Many Chicagoans involved in “participatory budgeting” in four Chicago wards this year “want to see the program expand,” Joel Handley reports in the final installment of a series in In These Times.
In the 5th Ward, the most popular choices of residents voting on how to spend aldermanic “menu money” included beautification projects like a community garden on 71st Street (the top vote-getter) and a community mural, along with public safety projects like streetlight repairs.
But “the inadequacy of the ward’s menu money to fix the ward’s most demanding problems — housing foreclosures, school closures and gun violence” — could be a reason that turnout wasn’t higher in the 5th Ward, according to Handley.

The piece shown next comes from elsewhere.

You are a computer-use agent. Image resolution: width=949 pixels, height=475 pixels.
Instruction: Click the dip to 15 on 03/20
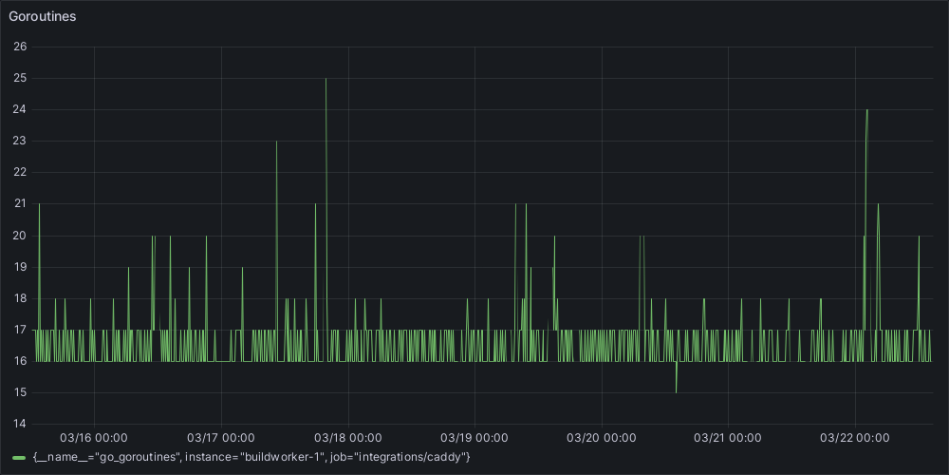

“Some are eyeing the public schools budget or the entire city budget” as areas where participatory budgeting could play a role.
In Porto Alegro, Brazil, where PB was invented in the late 1980s, the process governed “much of the city’s budget,” and residents voted to build affordable housing, pave roads, build schools and deliver clean drinking water. In a poor district of Mexico City, residents reclaimed public lands, distributed food and gas to poor residents, and slashed the salaries of elected officials.
South Shore resident Elliot El-Amin thinks PB should be brought to bear on Mayor Emanuel’s $50 million private fund for anti-violence programs.
“At the press conference he had announcing this, the mayor only mentioned youth basketball leagues,” El-Amin said. “If that’s all you can come up with, with $50 million dollars, I think somebody’s got lot more money than they’ve got ideas.”
Next year, several more wards are expected to introduce the process. Last year the first citywide participatory budgeting program in the U.S. was initiated by Vallejo, California, a Bay Area city of 116,000 people.